Action item A »
Set down, word for word, the stretch of the Nvidia stock article below that begins at "The automotive and" and ends with "is paying attention.".
Action item B »
Carry the article on Nvidia's record-high stock rebound further, starting right after its last sentence.

Source extract »
================

Nvidia just pulled off the kind of comeback that makes Wall Street forget it ever panicked in the first place. After getting knocked down in January, the stock closed at a record-high $154.31 this week, catapulting the company’s market cap to $3.77 trillion… putting it back on top of the tech world, ahead of Microsoft, Apple, and whatever’s left of your AI startup portfolio. (Sorry, Tim Apple.)
And despite what you may be thinking (yes I’m a mindreader), this wasn’t some dead-cat bounce or gamma-fueled rally. It was a hard re-rate… one that had everything to do with Jensen Huang’s shareholder meeting mic drop (and yes, he wore the leather jacket).
Let’s rewind to the “crisis” that sent the stock to $94. A Chinese startup called Deepseek claimed it trained a ChatGPT-level model on $300 worth of hardware. It’s still crazy to believe that Wall Street tanked Nvidia because someone ran a large language model on gear cheaper than an iPad.
Suddenly, Nvidia’s $40,000 H100s were being treated like overpriced collectibles. Everyone (from hedge funds to Robinhood traders) decided the AI arms race had been “democratized.” The stock tanked 37% in a week, as if Jensen had personally unplugged OpenAI. What got missed in all the noise was that Deepseek’s stunt didn’t scale. Sure, they trained a model. But building and running high-performance AI across cloud workloads, with uptime, latency, and compliance guarantees? That still requires industrial-grade compute. Not something you duct-taped together in a basement.
Which brings us to the rebound. At the shareholder meeting, Huang shifted from defending Nvidia’s AI dominance to laying out a much bigger vision… one that moves beyond data centers and into the real world. The AI story is evolving, and Nvidia wants to be the power source for all the machines that come next.
“We’re working toward a day where there will be billions of robots, hundreds of millions of autonomous vehicles, and hundreds of thousands of robotic factories powered by Nvidia.”
In other words: if it moves, thinks, or replaces your UPS driver, Nvidia’s trying to be inside it.
The automotive and robotics segment is still early… just $567 million in Q1 revenue, or 1% of total. But it's growing 72% year-over-year, and it's already racking up real partnerships: Mercedes-Benz, Toyota, Aurora, Continental… all using Nvidia’s DRIVE platform to build software-defined vehicles. Then there’s Cosmos, a humanoid robot in the works, and Isaac GR00T, a simulation engine that trains robots in virtual environments so they don’t cost you $50 million every time they fall over. (Yes, it’s named after Groot.)
It might sound like hype, but this is Nvidia applying the same full-stack strategy that made it dominant in AI (hardware, software, developer tools) and extending it into the physical world. The chips are already shipping, the partners are already building, and (most importantly) Wall Street is paying attention.

================

Extracted entries »
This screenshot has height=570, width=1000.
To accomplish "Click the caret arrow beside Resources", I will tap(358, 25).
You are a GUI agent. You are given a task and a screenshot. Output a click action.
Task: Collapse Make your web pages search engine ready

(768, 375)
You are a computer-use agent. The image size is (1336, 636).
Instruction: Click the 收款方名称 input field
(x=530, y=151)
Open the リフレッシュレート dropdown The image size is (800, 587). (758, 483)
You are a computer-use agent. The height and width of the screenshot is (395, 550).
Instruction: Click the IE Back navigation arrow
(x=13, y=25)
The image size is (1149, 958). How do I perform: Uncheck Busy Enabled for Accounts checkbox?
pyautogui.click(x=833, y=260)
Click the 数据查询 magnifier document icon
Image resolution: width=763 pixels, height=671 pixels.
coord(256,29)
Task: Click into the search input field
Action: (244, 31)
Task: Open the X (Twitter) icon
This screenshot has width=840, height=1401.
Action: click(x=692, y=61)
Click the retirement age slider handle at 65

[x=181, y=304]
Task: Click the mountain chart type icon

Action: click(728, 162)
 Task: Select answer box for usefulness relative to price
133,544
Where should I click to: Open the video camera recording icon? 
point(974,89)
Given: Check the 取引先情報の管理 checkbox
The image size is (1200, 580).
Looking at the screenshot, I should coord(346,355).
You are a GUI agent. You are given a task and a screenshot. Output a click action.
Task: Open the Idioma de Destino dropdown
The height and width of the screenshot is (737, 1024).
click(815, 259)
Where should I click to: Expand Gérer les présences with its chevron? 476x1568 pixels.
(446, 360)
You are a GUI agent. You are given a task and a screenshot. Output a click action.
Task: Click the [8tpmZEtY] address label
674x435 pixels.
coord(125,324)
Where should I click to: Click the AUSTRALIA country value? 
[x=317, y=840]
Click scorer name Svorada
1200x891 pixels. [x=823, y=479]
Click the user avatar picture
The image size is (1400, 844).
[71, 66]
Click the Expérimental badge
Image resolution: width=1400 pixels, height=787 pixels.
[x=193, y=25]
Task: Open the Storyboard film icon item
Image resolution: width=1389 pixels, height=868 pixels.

================

Written response A »
The automotive and robotics segment is still early… just $567 million in Q1 revenue, or 1% of total. But it's growing 72% year-over-year, and it's already racking up real partnerships: Mercedes-Benz, Toyota, Aurora, Continental… all using Nvidia’s DRIVE platform to build software-defined vehicles. Then there’s Cosmos, a humanoid robot in the works, and Isaac GR00T, a simulation engine that trains robots in virtual environments so they don’t cost you $50 million every time they fall over. (Yes, it’s named after Groot.)
It might sound like hype, but this is Nvidia applying the same full-stack strategy that made it dominant in AI (hardware, software, developer tools) and extending it into the physical world. The chips are already shipping, the partners are already building, and (most importantly) Wall Street is paying attention.

Written response B »
Meanwhile, the core AI business is still an absolute monster. Data center revenue rose 73% YoY, helping push total revenue up 69% last quarter. Analysts expect Nvidia to do $200 billion in revenue this year, up from $130 billion in 2024 and just $27 billion in 2023. But what about CHI-NA? Yes, the U.S. government decided to block sales of Nvidia’s H20 chips… ironically, the ones specifically designed to comply with the last round of export restrictions. The move forced Nvidia to write down $4.5 billion in inventory and put a giant “nope” sticker on $8 billion of expected revenue. Huang called the policy a “failure” (who wouldn’t with that much money on the line).
But unlike other tech companies, Nvidia isn’t freaking out over the China thing. They’ve already shifted focus to U.S. and European markets, along with growth areas like robotics and autonomy. China may be frozen for now, but it’s not killing the plan for world domination.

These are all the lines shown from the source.